La vie de Marie-Antoinette, de son départ d’Autriche à sa vie à Versailles, comme dauphine puis reine de France, jusqu’à la Révolution française.

Sept ans après Virgin Suicides, Sofia Coppola retrouve Kirsten Dunst pour jouer le rôle de la reine Marie-Antoinette – ce qui lui va bien, puisque le père de l’actrice est allemand (et qu’elle a depuis obtenu la nationalité allemande). Adapté du livre d’Antonia Fraser, Marie-Antoinette est une biographie libre et iconoclaste, entièrement tournée et France, notamment au château de Versailles. En effet, loin d’être un lourd et poussiéreux compte-rendu des événements historiques menant à la Révolution française comme tant d’autres, le film s’attache plutôt à raconter la vie privée et les émotions de la jeune autrichienne confrontée à l’ahurissante étiquette de la cours de Versailles, les relations conjugales difficiles avec le gauche et impuissant Louis XVI (Jason Schwartzman, cousin de Sofia), les intrigues de cours avec notamment la favorite du roi Louis XV (Rip Torn, après le refus d’Alain Delon de porter une perruque !), la comtesse du Barry (jouée par Asia Argento). A la place des poncifs habituels de statue de cire, la personnalité de la reine est dépeinte avec des comportements et affects contemporains, tel un personnage d’aujourd’hui, comme dans ses folies dépensières pour tromper son ennui, sa retraite au Trianon pour fuir l’étouffant Versailles ou sa liaison avec le compte de Fersen pour palier son mariage décevant. On retrouve ainsi les thèmes chers de la réalisatrice : malaise existentiel dans un monde où on ne trouve pas sa place, passage difficile de l’adolescence à l’âge adulte, fuite de la réalité dans la rêverie et les fantasmes, constellation de rumeurs et ragots, mosaïque voyeuriste et indicible de l’intime.
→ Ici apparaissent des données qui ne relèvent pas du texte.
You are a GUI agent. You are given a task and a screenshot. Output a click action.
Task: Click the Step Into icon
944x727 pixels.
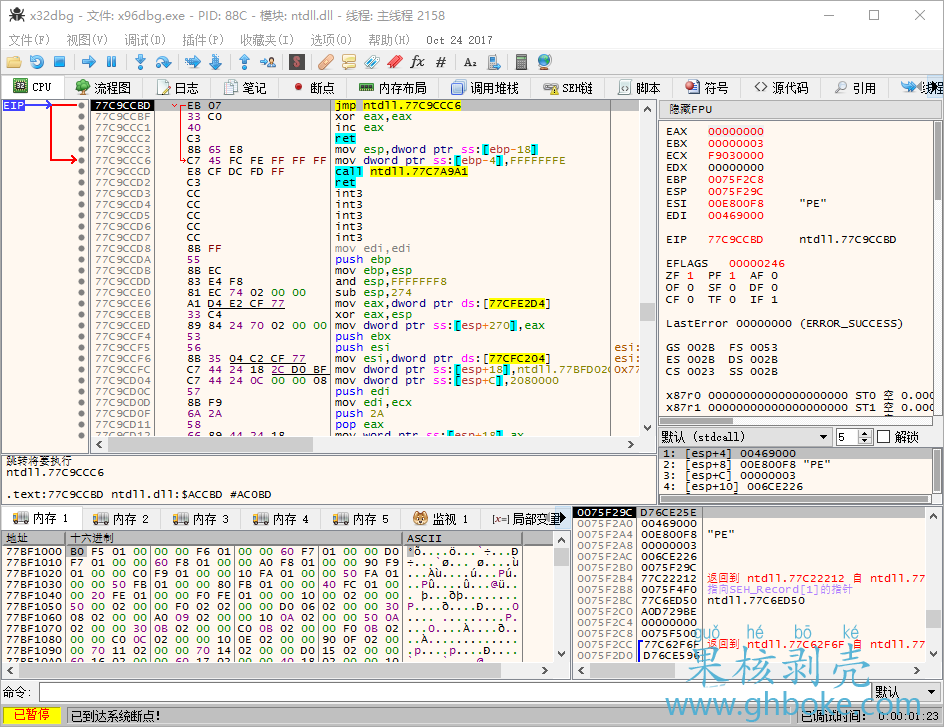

L’anachronisme est volontaire et assumé avec une bande-son post-punk et new wave, composée de chansons de Siouxsie & the Banshees, New Order, The Cure, Adam and the Ants, Gang of Four, Bow Wow Wow ou les Strokes. Enfin, les teintes pastel et vives comme des bonbons des décors et costumes parachèvent d’en faire une lecture moderne et personnelle. Marie-Antoinette a eu un retentissement mondial, a été présenté en compétition au Festival de Cannes, et a contribué à faire de Kirsten Dunst une actrice de premier plan.

En bonus sera projeté le court-métrage de Sofia Coppola, Lick the star (1998 – 14 minutes), tournant aussi sur l’adolescence.